▶ What to work on
Restate the entries below word for word, leaving nothing out.

--- START ---

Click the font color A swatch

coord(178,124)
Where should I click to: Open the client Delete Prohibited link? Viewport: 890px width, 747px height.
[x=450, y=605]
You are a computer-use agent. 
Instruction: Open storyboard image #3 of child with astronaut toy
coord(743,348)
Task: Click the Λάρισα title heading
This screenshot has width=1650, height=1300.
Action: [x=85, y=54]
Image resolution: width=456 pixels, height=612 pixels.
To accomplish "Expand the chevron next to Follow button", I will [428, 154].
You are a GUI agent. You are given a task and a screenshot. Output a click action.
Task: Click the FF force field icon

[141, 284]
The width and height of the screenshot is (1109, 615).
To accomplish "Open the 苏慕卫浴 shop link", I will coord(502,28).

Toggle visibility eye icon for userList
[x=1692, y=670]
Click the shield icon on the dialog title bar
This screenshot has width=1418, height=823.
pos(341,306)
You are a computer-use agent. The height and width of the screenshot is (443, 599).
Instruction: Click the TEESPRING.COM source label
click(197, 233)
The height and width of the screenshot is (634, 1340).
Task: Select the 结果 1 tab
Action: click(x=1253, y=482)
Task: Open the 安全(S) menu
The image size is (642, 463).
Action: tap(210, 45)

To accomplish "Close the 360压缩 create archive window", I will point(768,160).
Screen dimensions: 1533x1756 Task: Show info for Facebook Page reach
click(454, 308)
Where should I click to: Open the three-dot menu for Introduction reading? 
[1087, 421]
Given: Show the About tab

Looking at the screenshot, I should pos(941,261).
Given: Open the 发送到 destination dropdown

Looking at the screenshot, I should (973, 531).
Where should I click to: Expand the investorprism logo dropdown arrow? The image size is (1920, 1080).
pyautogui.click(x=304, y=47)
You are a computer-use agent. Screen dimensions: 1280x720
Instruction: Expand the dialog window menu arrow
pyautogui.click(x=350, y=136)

--- END ---

▶ Task response
Click the font color A swatch

coord(178,124)
Where should I click to: Open the client Delete Prohibited link? Viewport: 890px width, 747px height.
[x=450, y=605]
You are a computer-use agent. 
Instruction: Open storyboard image #3 of child with astronaut toy
coord(743,348)
Task: Click the Λάρισα title heading
This screenshot has width=1650, height=1300.
Action: [x=85, y=54]
Image resolution: width=456 pixels, height=612 pixels.
To accomplish "Expand the chevron next to Follow button", I will [428, 154].
You are a GUI agent. You are given a task and a screenshot. Output a click action.
Task: Click the FF force field icon

[141, 284]
The width and height of the screenshot is (1109, 615).
To accomplish "Open the 苏慕卫浴 shop link", I will coord(502,28).

Toggle visibility eye icon for userList
[x=1692, y=670]
Click the shield icon on the dialog title bar
This screenshot has width=1418, height=823.
pos(341,306)
You are a computer-use agent. The height and width of the screenshot is (443, 599).
Instruction: Click the TEESPRING.COM source label
click(197, 233)
The height and width of the screenshot is (634, 1340).
Task: Select the 结果 1 tab
Action: click(x=1253, y=482)
Task: Open the 安全(S) menu
The image size is (642, 463).
Action: tap(210, 45)

To accomplish "Close the 360压缩 create archive window", I will point(768,160).
Screen dimensions: 1533x1756 Task: Show info for Facebook Page reach
click(454, 308)
Where should I click to: Open the three-dot menu for Introduction reading? 
[1087, 421]
Given: Show the About tab

Looking at the screenshot, I should pos(941,261).
Given: Open the 发送到 destination dropdown

Looking at the screenshot, I should (973, 531).
Where should I click to: Expand the investorprism logo dropdown arrow? The image size is (1920, 1080).
pyautogui.click(x=304, y=47)
You are a computer-use agent. Screen dimensions: 1280x720
Instruction: Expand the dialog window menu arrow
pyautogui.click(x=350, y=136)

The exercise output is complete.